Fred was a pilot and sometimes commuted between Urbana and Madison to work at the storage ring, flying a Piper Cherokee owned by a club at the UIUC. Colleagues remember fondly the adventure of accompanying him on some of these trips in the copilot seat. Fred was an avid outdoorsman and climbed all of the mountains in the Pacific Northwest over 10,000 feet except Glacier Peak. He loved to garden, was an enthusiastic photographer, and collected and repaired clocks and watches.
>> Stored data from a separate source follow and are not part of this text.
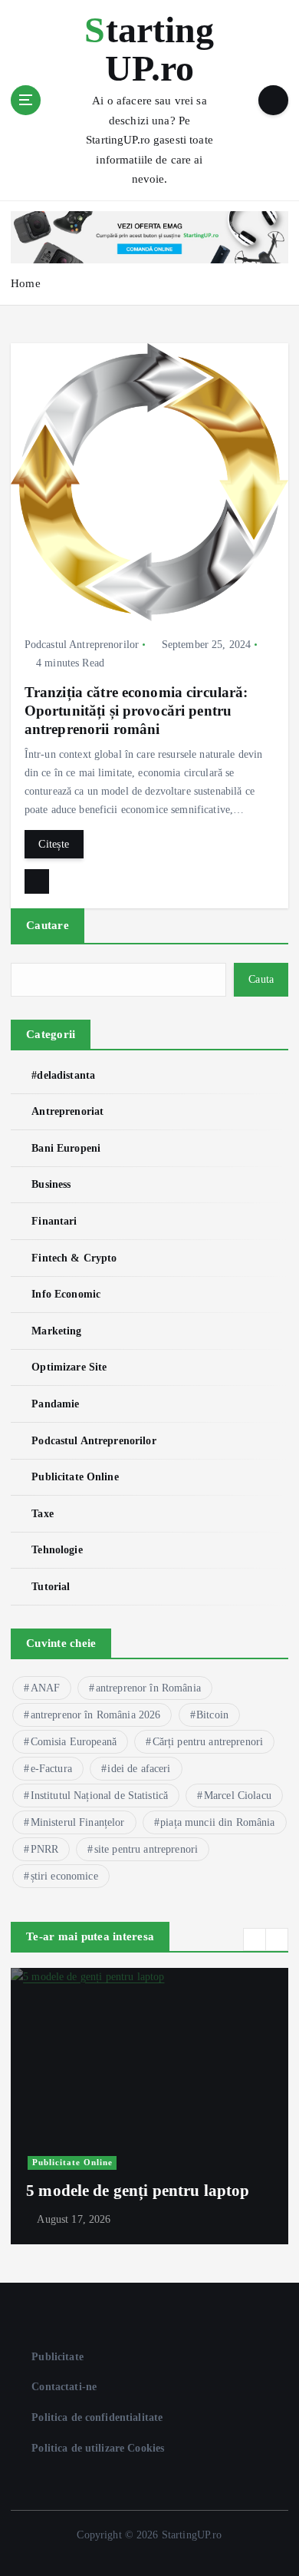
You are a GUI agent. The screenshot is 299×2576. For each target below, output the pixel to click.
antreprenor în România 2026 (96, 1715)
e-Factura (51, 1768)
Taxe (42, 1513)
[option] (149, 2106)
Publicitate (57, 2356)
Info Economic (65, 1294)
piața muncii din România (217, 1822)
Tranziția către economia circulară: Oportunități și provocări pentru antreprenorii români (136, 710)
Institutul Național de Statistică (100, 1795)
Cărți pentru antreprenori (208, 1742)
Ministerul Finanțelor (78, 1822)
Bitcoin (212, 1715)
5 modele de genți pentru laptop (137, 2190)
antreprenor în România (148, 1688)
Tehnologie (56, 1549)
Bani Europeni (65, 1148)
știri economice (64, 1876)
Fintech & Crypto (74, 1258)
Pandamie (55, 1403)
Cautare (47, 925)
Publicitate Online (75, 1476)
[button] (254, 1939)
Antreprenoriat (67, 1111)
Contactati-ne (64, 2386)
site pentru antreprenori (146, 1849)
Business (51, 1184)
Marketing (56, 1330)
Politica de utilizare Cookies (97, 2448)
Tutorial (50, 1586)
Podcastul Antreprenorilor (82, 644)
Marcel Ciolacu (237, 1795)
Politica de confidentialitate (97, 2417)
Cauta (261, 979)
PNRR (45, 1849)
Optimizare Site (69, 1367)
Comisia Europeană (74, 1742)
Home (26, 283)
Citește (53, 844)
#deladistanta (63, 1075)
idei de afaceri (138, 1768)
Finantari (54, 1221)
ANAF (46, 1688)
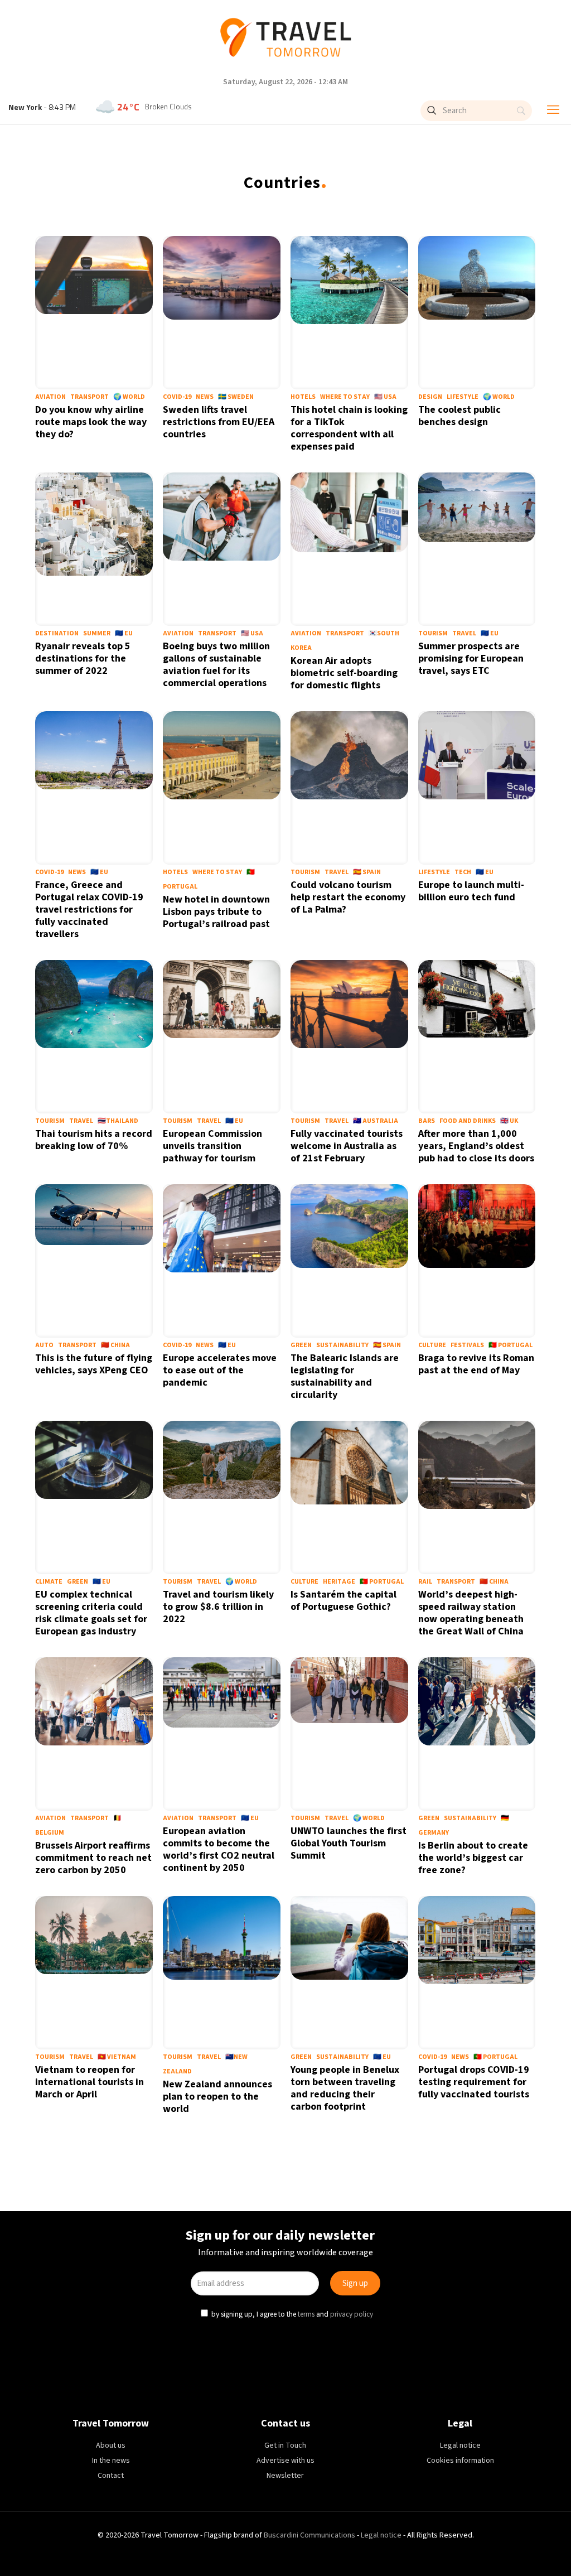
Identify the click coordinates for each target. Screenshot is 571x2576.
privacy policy (353, 1382)
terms (307, 1382)
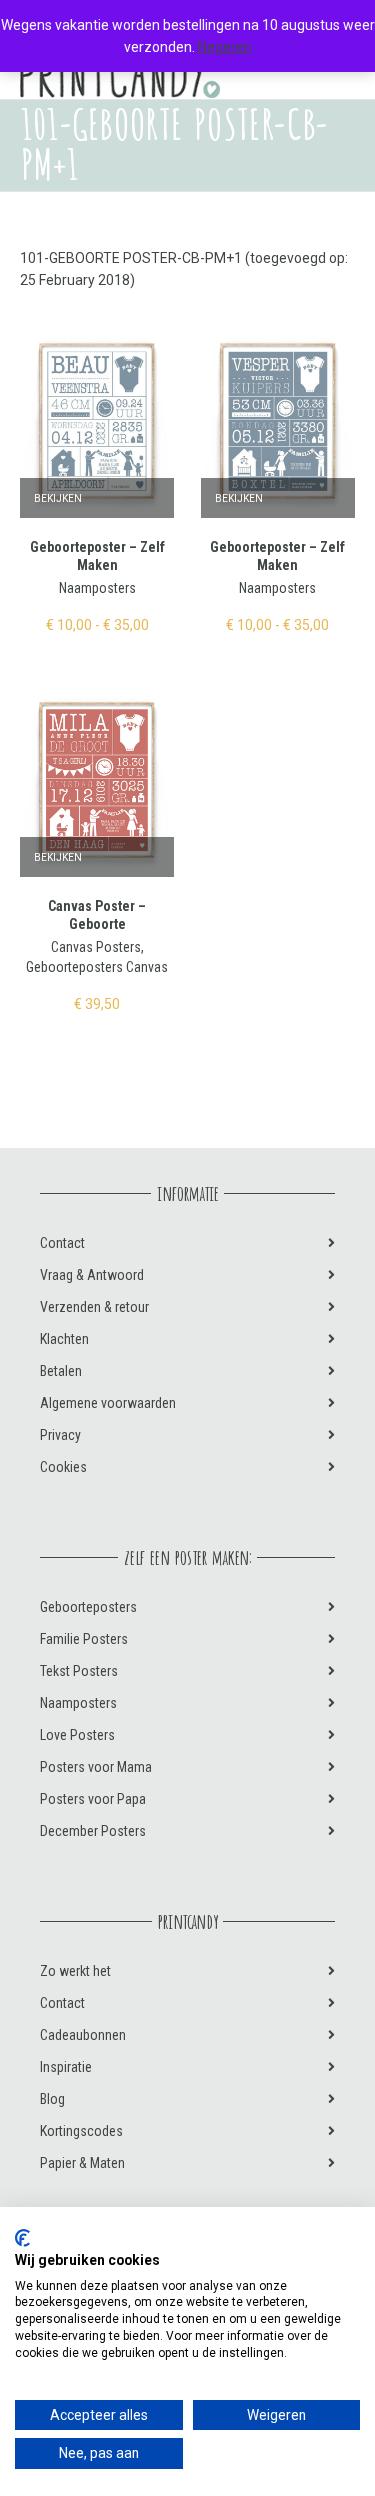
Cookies (63, 1467)
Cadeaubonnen (83, 2035)
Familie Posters (84, 1639)
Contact (62, 1243)
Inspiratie (66, 2067)
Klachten (64, 1339)
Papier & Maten (82, 2163)
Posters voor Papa (93, 1799)
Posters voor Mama (96, 1767)
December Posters (93, 1831)
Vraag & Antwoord (92, 1275)
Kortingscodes (81, 2131)
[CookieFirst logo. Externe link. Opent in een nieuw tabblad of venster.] (22, 2238)
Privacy (60, 1435)
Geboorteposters (88, 1607)
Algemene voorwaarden (108, 1403)
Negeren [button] (225, 47)
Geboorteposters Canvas (97, 967)
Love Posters (77, 1735)
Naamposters (97, 588)
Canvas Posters (96, 947)
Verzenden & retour (94, 1307)
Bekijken (58, 498)
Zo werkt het (75, 1971)
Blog (52, 2099)
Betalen (61, 1371)
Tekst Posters (79, 1671)
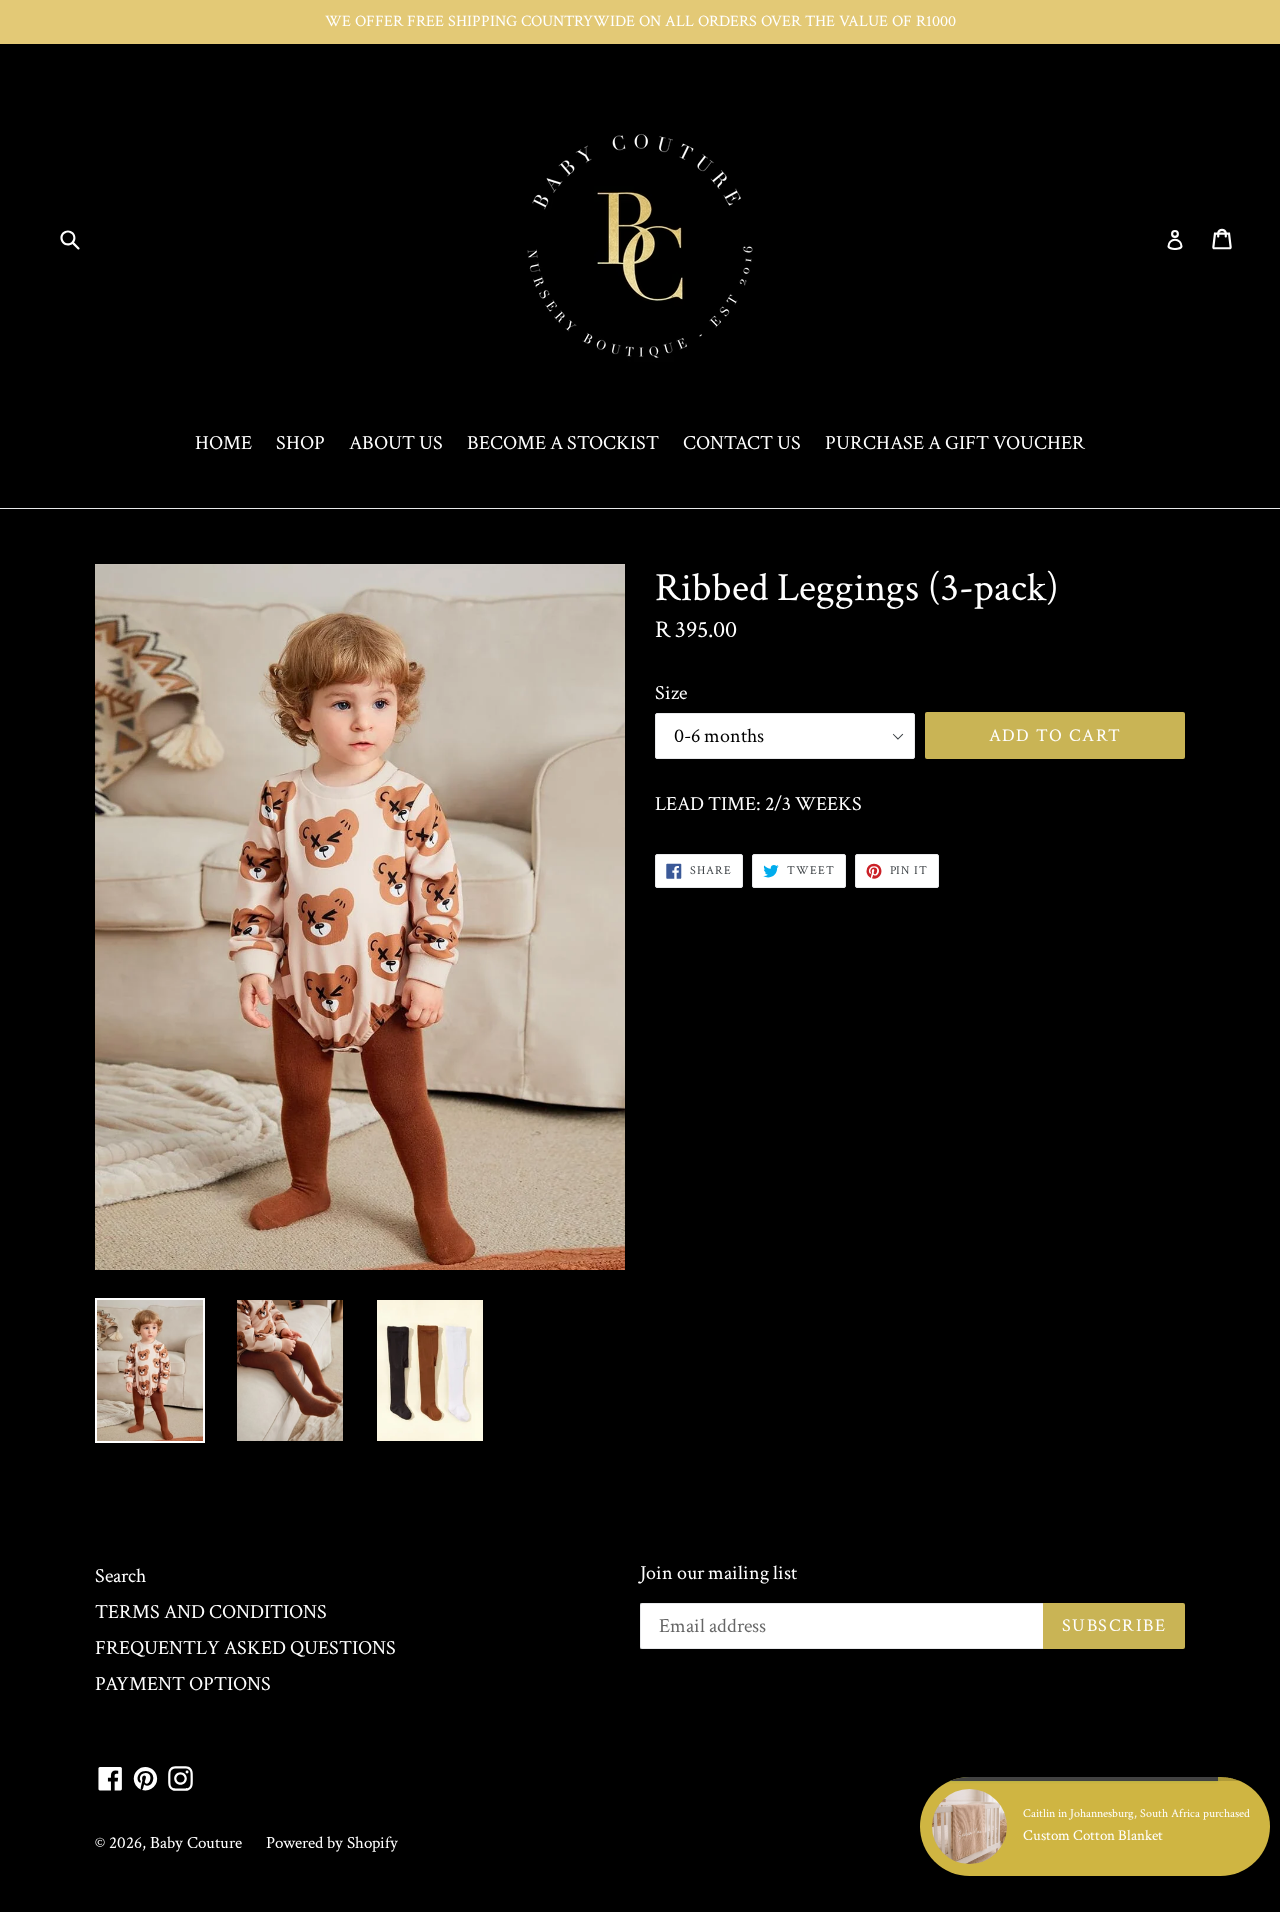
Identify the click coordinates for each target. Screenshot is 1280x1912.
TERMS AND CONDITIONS (211, 1612)
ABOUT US (396, 443)
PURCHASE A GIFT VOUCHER (955, 443)
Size (671, 693)
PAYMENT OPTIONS (183, 1684)
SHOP (300, 443)
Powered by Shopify (332, 1843)
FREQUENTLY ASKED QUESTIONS (245, 1648)
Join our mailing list (718, 1573)
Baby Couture (196, 1843)
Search (120, 1576)
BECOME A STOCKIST (563, 443)
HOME (223, 443)
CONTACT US (742, 443)
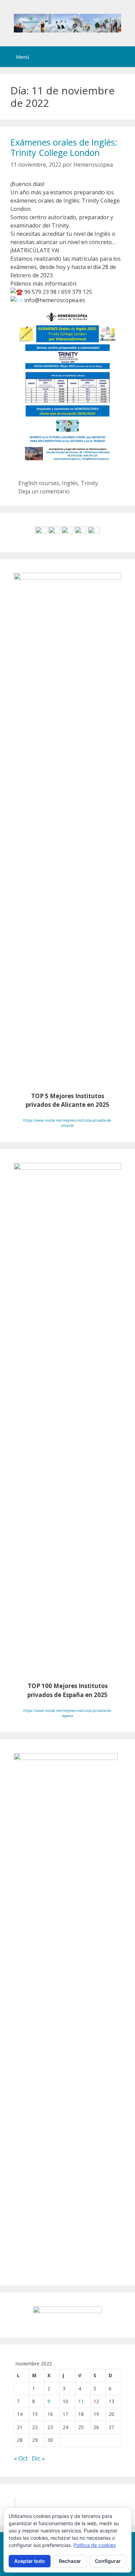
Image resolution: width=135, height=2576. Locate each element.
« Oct (21, 2458)
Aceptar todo (29, 2561)
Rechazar (70, 2561)
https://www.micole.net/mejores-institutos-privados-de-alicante (67, 1123)
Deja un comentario (44, 491)
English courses (38, 483)
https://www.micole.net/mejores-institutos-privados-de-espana (67, 1713)
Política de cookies (94, 2545)
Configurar (108, 2561)
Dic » (38, 2458)
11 (81, 2401)
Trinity (89, 483)
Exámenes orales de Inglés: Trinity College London (63, 147)
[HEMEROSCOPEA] (67, 22)
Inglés (70, 483)
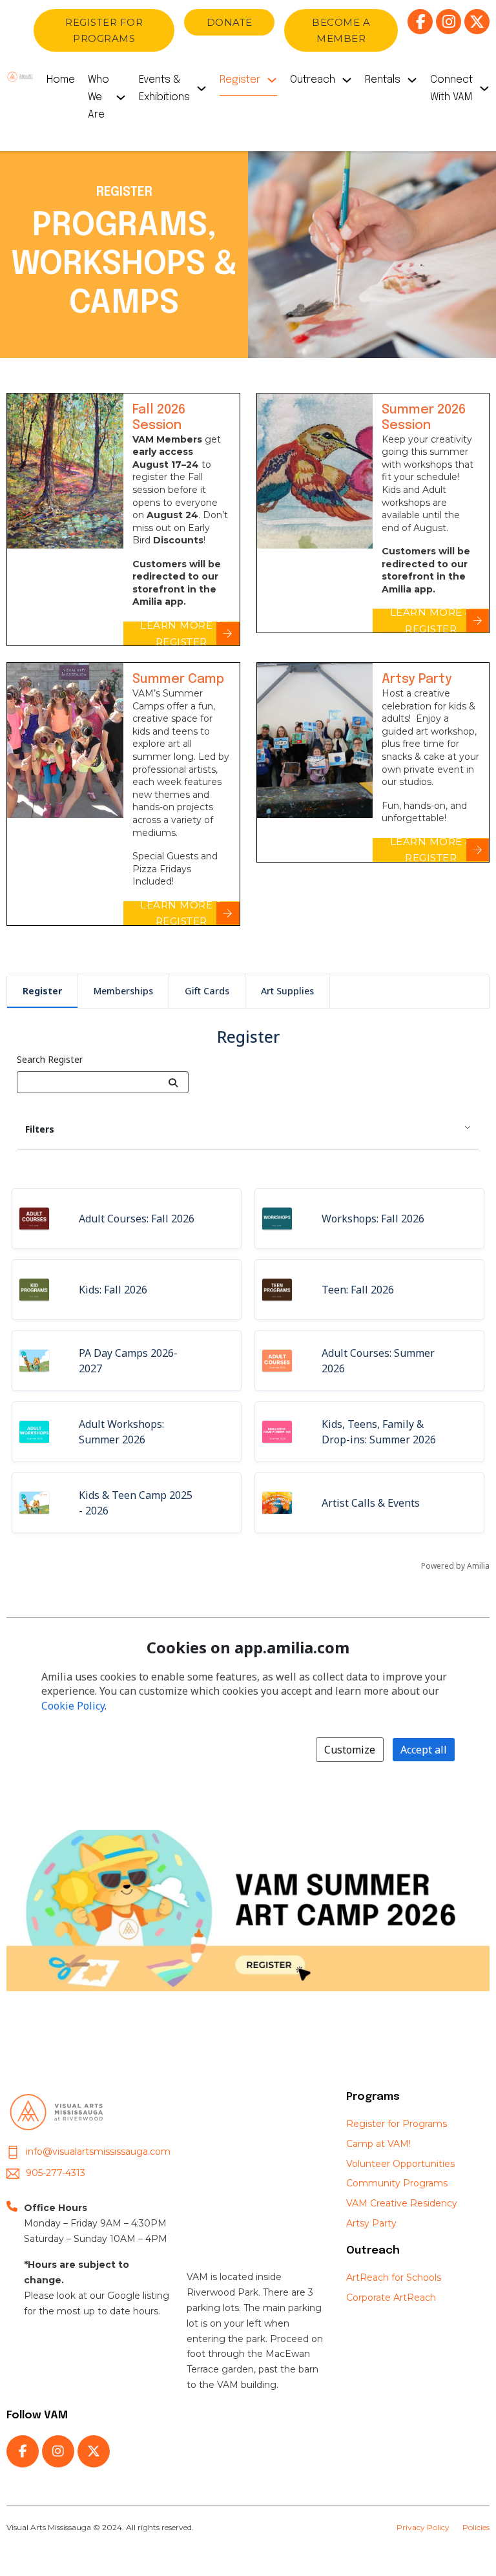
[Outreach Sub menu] (347, 83)
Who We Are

Up to his retirement and beyond, Fred was a hands-on experimentalist and a superb instrument maker. The excitement and energy he brought to an experiment was astonishing. But he also often worked quietly in the background, seeking career opportunities for his students and younger collaborators. Fred truly enabled others to do science, whether by mentoring, developing new techniques, or leading efforts for groundbreaking facilities—a legacy that continues to have worldwide impact.